We define a hunger strike as “an action in which a person or persons with decision making capacity (often, but not always, in prison) refuses to ingest vital nourishment until another party accedes to certain specified demands.” Hunger strikes have a rich political history.3–6 Various governments have taken various positions on how, or whether, to balance a prisoner’s claimed right to privacy, self expression, and bodily integrity with the state’s authority to manage the prison environment, prevent suicide, and ensure prisoner health.2,4,5,7,8–13 Legal literature has struggled with the differences and similarities between a hunger strike as a form of expression and the recognised personal right to refuse of medical feeding. A hunger strike may be considered from three perspectives. Firstly, there is the individual’s decision to strike (for example, does a prisoner have this right of political expression? How does one evaluate the freedom and authenticity of this decision in a prison environment?). Secondly, there is the legitimacy of the aims of the strike (for example, are the striker’s aims fundamentally incompatible with a legitimate state’s policies for operating a prison?). Thirdly, there is the conduct of strike in the sense that it harms health or causes death.
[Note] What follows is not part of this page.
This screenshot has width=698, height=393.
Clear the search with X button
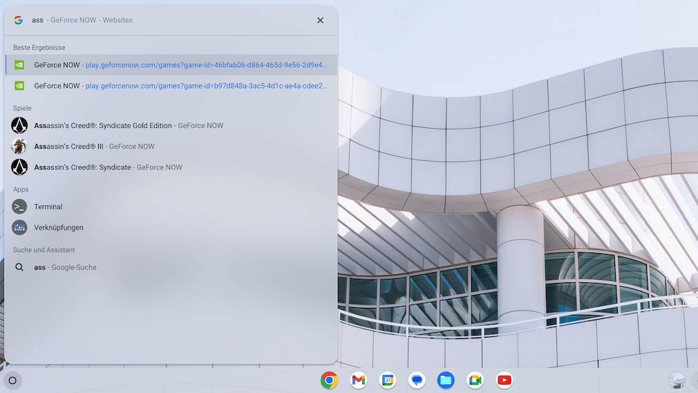pos(320,20)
Most hunger strikes include the ingestion of some water or other liquids, salt, sugar, and vitamin B1 for a certain time without asserting intent to fast to death. During the last hunger strike in Turkey, a new term, “death fast,” arose. A person on a death fast takes water, salt, sugar, and vitamin B1 and asserts that the fasting will continue to death unless the aims of the strike are met.14 The ingested vitamins decrease the chance of permanent nutritional disability (neuropathy or congestive heart failure) if the strike should end. Although death fasts cause a progressive and eventually lethal protein and caloric malnutrition, the fluids and ingested nutrients extend the duration of negotiation with regard to the aims of the strike. Most hunger strikers are trying to effect political change rather than trying to become martyrs, commit suicide, or maim themselves with nutritional deficiencies. A death fast increases the pressure on the negotiation.

THE EXPERIENCE IN TURKEY

The medical ethics of hunger strikes have been intensely debated in Turkey during the collective prison hunger strikes of 1996 which recommenced in 2000 and have lasted to the present time. The prisoners’ aims of the 1996 strike were for relief from being beaten, placed in isolation cells, denied medical care, or being moved to prisons far from their families and lawyers.15 During that strike, the Ministry of Health maintained that government employed physicians who worked with prisoners in government hospitals were obliged to save human life, including assisting in force feeding and providing medical treatment to unconscious hunger strikers. In response, the Turkish Medical Association (TMA) asserted that feeding and treating the hunger strikers against their will violated the principle of informed consent with regard to the right to refuse medical treatment. This view of the relevance of informed consent as it pertains to hunger striking was articulated by the World Medical Association (WMA).1 This placed physicians in a difficult position. Most physicians are government employees and 80% belong to the TMA. Physicians also had serious difficulty in assuring prisoner patient confidentiality. Twelve prisoners died and many more suffered permanent neurological damage during the 1996 strike.16,17 This experience led to intense discussions about the need for an ethics statement to guide medical practice during hunger strikes; however, many meetings failed to reconcile the various views on the duties of physicians.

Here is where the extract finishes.